» Records for this task:
+--
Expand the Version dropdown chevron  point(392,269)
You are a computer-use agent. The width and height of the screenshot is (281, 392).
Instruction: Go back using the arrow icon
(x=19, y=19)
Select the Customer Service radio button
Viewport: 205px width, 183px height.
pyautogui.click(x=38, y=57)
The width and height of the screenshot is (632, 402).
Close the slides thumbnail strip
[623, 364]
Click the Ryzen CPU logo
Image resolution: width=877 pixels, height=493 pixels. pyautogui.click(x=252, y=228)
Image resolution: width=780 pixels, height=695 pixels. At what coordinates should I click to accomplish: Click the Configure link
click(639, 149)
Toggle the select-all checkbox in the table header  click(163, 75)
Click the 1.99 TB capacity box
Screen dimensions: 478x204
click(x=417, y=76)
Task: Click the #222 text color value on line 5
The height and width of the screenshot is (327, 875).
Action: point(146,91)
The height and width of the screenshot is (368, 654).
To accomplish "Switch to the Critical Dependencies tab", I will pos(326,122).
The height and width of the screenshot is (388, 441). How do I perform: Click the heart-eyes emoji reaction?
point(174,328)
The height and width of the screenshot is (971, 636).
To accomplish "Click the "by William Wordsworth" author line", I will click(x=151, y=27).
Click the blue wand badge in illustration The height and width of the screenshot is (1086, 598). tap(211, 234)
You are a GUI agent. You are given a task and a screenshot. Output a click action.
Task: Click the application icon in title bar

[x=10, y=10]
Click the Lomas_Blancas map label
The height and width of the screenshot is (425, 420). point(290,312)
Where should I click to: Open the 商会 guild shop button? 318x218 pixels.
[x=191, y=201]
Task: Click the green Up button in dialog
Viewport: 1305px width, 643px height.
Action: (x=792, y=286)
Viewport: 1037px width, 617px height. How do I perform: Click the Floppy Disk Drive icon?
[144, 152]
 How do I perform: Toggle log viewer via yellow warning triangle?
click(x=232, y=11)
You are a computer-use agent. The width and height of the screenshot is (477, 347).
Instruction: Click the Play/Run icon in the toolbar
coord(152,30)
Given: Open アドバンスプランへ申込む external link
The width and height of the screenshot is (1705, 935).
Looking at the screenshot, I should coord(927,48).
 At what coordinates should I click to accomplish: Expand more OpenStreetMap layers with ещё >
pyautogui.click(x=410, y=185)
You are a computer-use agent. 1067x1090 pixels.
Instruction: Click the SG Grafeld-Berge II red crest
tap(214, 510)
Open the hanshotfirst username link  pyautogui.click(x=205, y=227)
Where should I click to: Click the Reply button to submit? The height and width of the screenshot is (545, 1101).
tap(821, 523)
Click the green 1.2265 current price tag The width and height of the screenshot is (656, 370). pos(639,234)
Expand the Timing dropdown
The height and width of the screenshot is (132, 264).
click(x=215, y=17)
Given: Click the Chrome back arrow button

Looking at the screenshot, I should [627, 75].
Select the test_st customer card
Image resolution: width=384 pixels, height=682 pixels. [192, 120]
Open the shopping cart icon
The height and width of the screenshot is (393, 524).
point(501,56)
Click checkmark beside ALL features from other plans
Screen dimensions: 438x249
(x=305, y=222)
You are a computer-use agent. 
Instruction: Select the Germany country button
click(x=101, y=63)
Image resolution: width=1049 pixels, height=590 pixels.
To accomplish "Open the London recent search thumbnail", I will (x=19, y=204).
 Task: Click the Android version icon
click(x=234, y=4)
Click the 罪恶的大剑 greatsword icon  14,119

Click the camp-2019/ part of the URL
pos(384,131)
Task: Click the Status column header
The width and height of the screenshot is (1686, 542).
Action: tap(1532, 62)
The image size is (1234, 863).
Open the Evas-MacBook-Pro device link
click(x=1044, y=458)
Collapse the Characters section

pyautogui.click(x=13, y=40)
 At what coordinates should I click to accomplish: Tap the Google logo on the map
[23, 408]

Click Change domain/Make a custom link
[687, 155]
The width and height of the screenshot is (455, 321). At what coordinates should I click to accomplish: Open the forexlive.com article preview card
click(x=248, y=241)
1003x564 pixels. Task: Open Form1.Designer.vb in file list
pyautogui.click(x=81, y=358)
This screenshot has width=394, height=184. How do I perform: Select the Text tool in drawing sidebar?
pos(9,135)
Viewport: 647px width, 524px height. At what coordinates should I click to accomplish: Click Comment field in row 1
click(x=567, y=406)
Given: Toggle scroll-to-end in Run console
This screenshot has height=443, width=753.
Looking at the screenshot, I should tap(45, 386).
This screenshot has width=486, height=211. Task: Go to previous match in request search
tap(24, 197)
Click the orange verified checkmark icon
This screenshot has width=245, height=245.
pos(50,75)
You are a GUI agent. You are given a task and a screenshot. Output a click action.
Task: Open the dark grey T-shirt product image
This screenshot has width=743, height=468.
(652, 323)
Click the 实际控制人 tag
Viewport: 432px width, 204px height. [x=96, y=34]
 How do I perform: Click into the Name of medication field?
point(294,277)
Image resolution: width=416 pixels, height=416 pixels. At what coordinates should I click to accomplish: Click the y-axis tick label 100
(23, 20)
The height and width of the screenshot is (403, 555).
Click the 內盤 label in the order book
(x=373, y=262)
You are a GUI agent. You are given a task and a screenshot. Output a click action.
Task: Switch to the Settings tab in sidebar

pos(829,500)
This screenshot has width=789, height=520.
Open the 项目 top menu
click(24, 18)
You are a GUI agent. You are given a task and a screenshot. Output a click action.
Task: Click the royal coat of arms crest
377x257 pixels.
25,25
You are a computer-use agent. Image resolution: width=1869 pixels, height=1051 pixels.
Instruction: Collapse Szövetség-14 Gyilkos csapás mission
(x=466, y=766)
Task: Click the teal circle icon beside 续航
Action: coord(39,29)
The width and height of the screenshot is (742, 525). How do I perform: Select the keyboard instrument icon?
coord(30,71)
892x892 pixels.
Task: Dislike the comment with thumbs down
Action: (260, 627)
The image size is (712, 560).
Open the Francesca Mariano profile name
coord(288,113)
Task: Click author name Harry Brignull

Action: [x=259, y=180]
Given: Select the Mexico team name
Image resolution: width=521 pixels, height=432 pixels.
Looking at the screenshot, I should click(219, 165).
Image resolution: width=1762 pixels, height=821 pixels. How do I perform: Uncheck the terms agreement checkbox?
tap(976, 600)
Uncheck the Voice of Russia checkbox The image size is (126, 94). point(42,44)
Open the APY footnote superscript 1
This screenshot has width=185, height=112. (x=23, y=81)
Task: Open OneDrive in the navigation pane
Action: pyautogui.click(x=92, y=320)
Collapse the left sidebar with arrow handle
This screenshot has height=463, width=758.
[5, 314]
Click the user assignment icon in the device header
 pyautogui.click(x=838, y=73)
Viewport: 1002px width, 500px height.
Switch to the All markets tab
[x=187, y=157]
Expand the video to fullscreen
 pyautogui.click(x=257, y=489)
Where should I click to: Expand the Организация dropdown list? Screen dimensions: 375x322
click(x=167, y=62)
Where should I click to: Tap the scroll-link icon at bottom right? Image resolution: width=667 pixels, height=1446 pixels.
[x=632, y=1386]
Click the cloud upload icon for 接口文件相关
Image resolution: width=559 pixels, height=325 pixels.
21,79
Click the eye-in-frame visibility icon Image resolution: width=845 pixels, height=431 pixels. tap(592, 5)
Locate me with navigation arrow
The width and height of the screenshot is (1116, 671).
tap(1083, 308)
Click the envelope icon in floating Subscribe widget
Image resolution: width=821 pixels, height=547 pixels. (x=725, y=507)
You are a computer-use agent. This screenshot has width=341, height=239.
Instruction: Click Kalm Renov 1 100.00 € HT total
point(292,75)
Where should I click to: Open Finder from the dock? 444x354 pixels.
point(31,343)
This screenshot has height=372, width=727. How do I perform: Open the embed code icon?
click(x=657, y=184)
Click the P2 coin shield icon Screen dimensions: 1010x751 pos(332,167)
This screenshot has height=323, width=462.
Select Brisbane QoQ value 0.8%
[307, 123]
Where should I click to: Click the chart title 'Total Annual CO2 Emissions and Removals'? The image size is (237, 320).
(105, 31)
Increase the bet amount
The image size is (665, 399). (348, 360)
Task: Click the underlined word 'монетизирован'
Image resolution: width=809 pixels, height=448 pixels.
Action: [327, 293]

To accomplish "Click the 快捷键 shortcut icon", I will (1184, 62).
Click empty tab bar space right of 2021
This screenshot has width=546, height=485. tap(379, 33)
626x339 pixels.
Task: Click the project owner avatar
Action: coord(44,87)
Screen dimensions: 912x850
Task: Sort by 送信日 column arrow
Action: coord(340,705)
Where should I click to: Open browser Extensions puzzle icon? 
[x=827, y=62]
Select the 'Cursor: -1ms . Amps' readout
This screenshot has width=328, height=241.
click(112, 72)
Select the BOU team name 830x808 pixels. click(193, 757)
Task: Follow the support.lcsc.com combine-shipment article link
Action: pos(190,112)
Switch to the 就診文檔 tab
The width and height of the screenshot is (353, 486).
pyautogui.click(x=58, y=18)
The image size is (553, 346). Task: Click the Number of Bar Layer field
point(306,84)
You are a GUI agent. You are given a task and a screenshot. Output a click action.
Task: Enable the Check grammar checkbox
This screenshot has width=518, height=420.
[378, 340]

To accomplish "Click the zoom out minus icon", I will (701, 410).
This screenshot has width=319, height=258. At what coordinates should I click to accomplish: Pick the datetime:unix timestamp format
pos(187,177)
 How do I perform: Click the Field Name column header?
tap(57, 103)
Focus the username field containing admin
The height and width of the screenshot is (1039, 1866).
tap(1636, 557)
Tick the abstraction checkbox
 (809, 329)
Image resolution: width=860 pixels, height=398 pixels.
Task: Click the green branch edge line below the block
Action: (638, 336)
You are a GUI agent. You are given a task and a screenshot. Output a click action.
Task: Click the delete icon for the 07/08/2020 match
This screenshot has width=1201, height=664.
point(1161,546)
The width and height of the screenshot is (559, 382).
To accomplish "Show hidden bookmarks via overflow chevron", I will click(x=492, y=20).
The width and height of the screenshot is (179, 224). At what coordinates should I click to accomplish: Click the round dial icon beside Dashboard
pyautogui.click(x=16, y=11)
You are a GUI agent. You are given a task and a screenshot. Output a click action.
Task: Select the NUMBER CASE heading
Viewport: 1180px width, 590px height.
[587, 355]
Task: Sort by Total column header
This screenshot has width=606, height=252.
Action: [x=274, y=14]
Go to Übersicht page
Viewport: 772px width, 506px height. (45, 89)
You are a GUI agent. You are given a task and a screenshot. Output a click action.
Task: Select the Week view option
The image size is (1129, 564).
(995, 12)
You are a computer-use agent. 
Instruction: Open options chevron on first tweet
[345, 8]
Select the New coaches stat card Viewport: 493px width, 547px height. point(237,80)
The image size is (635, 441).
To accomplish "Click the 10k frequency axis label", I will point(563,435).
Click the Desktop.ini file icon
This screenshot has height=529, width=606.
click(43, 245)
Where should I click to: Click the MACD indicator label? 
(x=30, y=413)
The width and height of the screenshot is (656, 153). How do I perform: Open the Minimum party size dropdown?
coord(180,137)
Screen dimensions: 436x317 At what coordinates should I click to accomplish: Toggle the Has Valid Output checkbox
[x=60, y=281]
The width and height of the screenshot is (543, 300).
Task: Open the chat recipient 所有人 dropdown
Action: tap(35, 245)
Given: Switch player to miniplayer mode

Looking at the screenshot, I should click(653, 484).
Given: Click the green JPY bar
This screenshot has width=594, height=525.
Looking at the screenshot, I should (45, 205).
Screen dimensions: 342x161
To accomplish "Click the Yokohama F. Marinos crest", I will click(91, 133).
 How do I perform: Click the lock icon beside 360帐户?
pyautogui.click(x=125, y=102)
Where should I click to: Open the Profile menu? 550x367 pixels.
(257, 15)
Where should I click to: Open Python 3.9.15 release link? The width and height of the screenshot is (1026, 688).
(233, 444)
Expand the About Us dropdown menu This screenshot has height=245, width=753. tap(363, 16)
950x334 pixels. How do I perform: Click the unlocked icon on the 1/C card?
+--
» What the task requires: Look through the data and show every line containing "computer".

» Task response:
You are a computer-use agent. The width and height of the screenshot is (281, 392).
You are a computer-use agent. The width and height of the screenshot is (477, 347).
You are a computer-use agent. 1067x1090 pixels.
You are a computer-use agent. 
You are a computer-use agent. Image resolution: width=1869 pixels, height=1051 pixels.
You are a computer-use agent. This screenshot has width=341, height=239.
You are a computer-use agent. 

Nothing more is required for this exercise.